Completes at least 3 average daily pain diaries during the 3 days prior to randomization and has an average pain level that qualifies.
Body Mass Index less than or equal to 39 kg/m2.
If female, is post-menopausal, surgically sterile, or uses adequate contraception consisting of 2 forms of birth control, one of which must be barrier method, is not lactating, and is not breastfeeding.
Male patients must agree that female spouses/partners will use contraception as defined above or be of nonchildbearing potential (post-menopausal or surgically sterile).
Patients must be willing and able to comply with scheduled visits, treatment plan, laboratory tests, and other study procedures.
Patients must consent in writing to participate in the study.

Exclusion criteria

Patients who cannot discontinue the use of other pain medications during the screening period and during the study.
Disqualifying scores on questionnaires.
Other moderate to severe pain from other conditions.

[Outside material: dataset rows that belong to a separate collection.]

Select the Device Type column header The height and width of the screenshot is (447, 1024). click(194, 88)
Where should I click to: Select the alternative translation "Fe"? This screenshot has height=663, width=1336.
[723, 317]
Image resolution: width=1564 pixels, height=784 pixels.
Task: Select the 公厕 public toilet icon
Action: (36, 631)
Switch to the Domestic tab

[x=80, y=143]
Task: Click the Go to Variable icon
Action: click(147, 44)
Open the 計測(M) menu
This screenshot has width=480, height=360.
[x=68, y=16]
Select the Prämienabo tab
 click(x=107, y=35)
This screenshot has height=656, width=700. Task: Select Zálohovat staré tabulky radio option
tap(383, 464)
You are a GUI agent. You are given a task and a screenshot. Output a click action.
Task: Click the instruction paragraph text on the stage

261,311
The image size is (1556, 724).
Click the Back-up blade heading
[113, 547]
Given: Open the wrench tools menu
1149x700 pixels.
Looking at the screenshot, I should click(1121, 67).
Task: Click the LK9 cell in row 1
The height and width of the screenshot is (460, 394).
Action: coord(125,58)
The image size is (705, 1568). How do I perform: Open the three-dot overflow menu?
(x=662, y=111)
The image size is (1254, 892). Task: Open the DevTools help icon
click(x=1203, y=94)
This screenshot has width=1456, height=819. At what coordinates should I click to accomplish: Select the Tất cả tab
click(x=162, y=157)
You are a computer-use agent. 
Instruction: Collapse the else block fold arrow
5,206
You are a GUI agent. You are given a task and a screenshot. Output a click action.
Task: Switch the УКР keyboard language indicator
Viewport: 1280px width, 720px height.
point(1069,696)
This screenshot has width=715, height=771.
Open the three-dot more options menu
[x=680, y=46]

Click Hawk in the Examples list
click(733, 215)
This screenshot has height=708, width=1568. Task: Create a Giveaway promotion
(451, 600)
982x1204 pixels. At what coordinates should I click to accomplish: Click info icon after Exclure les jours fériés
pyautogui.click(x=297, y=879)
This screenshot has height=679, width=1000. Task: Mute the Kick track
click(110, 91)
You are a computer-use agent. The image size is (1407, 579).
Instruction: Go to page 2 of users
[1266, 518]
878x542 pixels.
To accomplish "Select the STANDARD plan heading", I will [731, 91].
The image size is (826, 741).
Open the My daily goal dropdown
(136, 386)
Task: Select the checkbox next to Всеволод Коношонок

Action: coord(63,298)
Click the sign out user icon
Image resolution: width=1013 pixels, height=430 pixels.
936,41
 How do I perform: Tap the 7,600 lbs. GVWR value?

History of allergic or anaphylactic reaction to antibodies.
Use of biologics, including any live vaccines within 3 months of the week prior to the baseline visit.
Unable to use acetaminophen.
Disqualify laboratory values, Hepatitis B or C or HIV.
Patients that have had a stroke or TIAs, dementia, epilepsy or seizures, or peripheral neuropathy from other conditions.
Significant cardiac disease within 3 months of the study such as angina, heart attack, congestive heart failure, and other cardiac problems.
Cancer other than basal cell or squamous cell carcinoma.
Fails a urine test for illegal drugs including prescription drugs without a prescription.
Plans for surgery during the study.
History of alcoholism or drug abuse in the past two years.
Surgery for post-herpetic neuralgia.
Any condition that the investigator feels would put the safety of the patient at risk.